Nessuna autorizzazione per i velivoli diretti in Medio Oriente
L’Italia ha negato agli Stati Uniti l’uso della base di Sigonella dopo che alcuni asset aerei Usa, secondo il piano di volo, avrebbero dovuto atterrare nello scalo siciliano per poi ripartire verso il Medio Oriente. A informare il ministro della Difesa Guido Crosetto è stato il Capo di Stato Maggiore della Difesa, Luciano Portolano, dopo essere stato avvisato dallo Stato maggiore dell’Aeronautica.
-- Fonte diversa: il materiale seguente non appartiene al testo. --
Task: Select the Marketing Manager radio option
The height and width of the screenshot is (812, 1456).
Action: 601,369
La notizia, tenuta riservata per qualche sera, è stata riportata dal Corriere della Sera. Dai riscontri era emerso che il piano di volo prevedeva l’atterraggio a Sigonella, ma senza che fosse stata chiesta alcuna autorizzazione e senza che i vertici militari italiani fossero stati consultati.
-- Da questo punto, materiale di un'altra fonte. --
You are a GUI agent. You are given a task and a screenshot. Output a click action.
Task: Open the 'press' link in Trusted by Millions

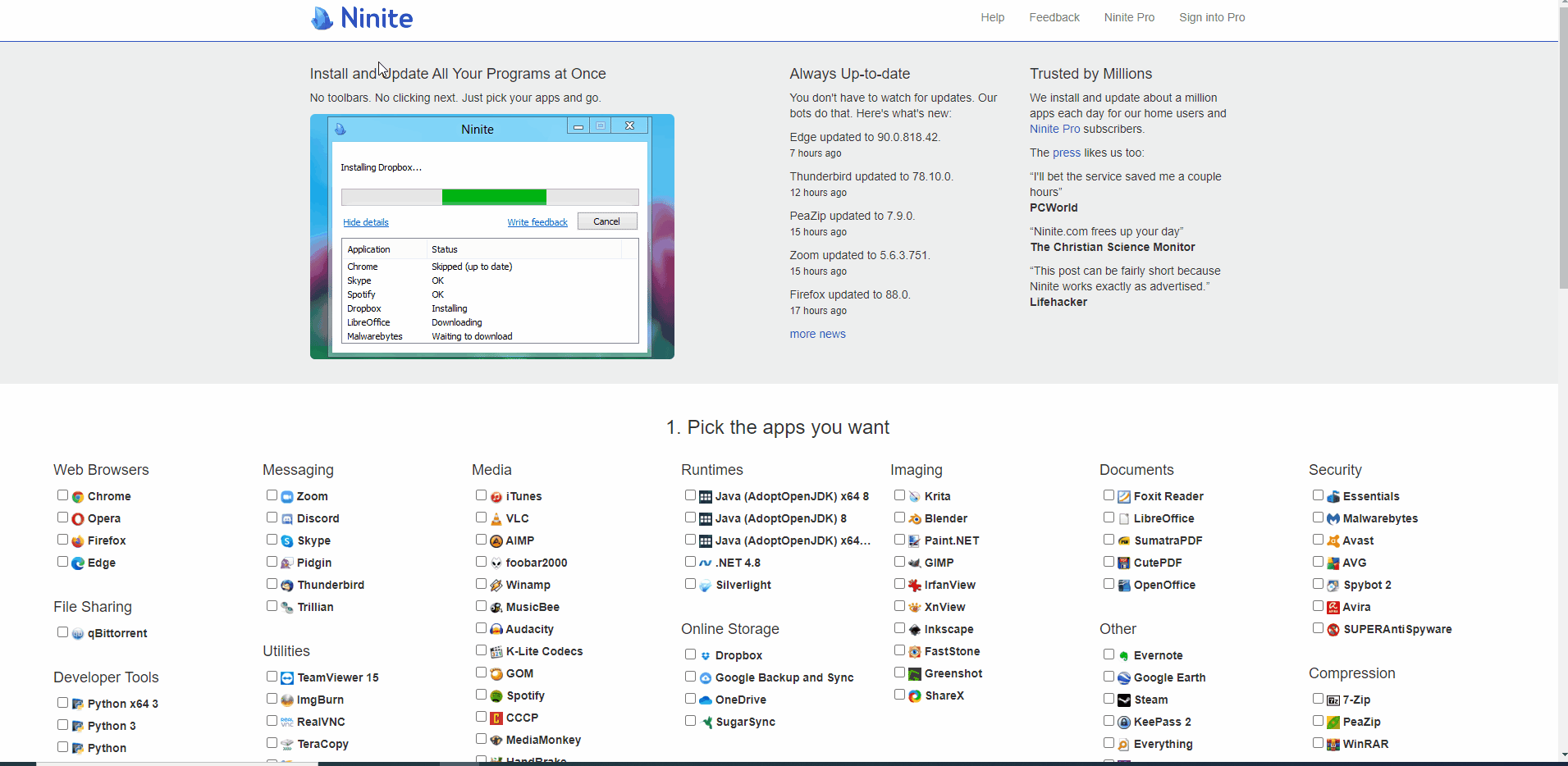(1067, 153)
Il piano, inoltre, era stato comunicato quando gli aerei erano già in volo. Le verifiche successive hanno accertato che non si trattava di voli normali o logistici e che quindi quei movimenti non rientravano nel trattato con l’Italia. Non era stata chiesta alcuna autorizzazione. Anche perché gli aerei indicati nel piano di volo avevano il cosiddetto «caveat» e non potevano atterrare a meno che non ci fossero emergenze.
A quel punto Portolano, su mandato diretto del ministro, ha informato il Comando Usa della decisione: gli aerei non potevano atterrare a Sigonella, perché non autorizzati e perché non c’era stata alcuna consultazione preventiva.